• [DIRECTIONS FOR THIS TASK]: The expected output is each line below containing "Choose", copied in full.

• [RECORD EXCERPTS]:
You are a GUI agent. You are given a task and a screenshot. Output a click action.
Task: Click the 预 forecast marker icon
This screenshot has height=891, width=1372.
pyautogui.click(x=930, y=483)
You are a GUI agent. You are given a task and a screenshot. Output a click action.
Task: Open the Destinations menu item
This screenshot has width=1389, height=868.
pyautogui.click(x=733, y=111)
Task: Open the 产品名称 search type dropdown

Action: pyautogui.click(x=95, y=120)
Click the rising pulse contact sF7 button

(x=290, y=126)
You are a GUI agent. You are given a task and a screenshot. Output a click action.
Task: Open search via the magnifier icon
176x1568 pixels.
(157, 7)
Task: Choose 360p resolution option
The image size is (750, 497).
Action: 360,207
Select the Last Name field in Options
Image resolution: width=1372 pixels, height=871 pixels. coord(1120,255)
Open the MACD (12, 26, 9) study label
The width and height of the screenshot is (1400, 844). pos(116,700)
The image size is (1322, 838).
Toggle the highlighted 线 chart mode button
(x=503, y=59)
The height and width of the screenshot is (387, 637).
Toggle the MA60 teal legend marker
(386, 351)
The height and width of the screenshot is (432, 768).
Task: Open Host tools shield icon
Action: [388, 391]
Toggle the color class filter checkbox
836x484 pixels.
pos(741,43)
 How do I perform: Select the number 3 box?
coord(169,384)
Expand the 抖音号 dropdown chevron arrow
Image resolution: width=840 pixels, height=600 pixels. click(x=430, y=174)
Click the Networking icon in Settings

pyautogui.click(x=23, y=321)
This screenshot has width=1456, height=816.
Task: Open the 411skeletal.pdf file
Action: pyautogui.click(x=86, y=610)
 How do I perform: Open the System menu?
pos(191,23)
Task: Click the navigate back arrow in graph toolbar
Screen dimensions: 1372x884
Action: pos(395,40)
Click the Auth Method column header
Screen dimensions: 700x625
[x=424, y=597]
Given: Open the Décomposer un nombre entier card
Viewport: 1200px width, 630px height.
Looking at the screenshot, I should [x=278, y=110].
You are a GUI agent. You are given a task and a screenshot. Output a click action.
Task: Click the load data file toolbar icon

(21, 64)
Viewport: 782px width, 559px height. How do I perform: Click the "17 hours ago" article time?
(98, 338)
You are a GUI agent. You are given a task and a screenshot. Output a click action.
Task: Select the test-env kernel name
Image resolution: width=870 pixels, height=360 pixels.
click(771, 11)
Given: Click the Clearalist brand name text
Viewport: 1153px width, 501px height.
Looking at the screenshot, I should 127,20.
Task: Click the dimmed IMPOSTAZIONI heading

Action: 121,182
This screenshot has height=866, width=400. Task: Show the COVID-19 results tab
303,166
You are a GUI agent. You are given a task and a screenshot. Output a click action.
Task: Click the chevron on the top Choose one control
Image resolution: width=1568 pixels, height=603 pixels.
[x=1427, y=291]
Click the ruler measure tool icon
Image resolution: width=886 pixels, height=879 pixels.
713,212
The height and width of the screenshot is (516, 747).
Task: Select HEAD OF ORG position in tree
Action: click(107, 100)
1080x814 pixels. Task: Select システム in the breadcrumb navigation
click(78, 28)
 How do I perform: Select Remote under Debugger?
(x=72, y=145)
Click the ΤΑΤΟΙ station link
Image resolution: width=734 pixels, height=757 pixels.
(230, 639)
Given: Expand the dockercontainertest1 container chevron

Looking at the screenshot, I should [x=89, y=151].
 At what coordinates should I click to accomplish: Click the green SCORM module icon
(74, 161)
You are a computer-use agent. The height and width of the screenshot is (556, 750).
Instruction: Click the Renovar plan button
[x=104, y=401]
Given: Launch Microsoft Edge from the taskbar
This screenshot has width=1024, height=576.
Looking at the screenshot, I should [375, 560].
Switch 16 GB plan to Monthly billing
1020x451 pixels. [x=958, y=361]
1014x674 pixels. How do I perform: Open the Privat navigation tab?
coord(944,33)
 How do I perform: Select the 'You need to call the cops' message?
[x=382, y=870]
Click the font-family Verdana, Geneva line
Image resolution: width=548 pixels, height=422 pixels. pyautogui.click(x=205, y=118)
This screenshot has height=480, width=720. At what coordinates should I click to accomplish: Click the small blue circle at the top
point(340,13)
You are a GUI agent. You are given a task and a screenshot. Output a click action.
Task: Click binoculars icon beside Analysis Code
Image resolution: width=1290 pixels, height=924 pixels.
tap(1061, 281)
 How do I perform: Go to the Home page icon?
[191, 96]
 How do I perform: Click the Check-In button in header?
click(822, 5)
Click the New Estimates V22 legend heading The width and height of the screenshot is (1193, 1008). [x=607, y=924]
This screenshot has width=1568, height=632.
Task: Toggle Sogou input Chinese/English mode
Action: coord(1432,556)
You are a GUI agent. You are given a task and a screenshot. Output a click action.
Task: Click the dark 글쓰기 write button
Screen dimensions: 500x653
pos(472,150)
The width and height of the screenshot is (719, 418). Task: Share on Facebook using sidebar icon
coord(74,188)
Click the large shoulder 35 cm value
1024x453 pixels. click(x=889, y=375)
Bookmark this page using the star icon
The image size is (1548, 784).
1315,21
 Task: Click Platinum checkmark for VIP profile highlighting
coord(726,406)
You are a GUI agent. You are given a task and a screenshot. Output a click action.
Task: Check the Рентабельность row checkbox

• [TASK OUTPUT]:
Task: Choose 360p resolution option
Task: Click the chevron on the top Choose one control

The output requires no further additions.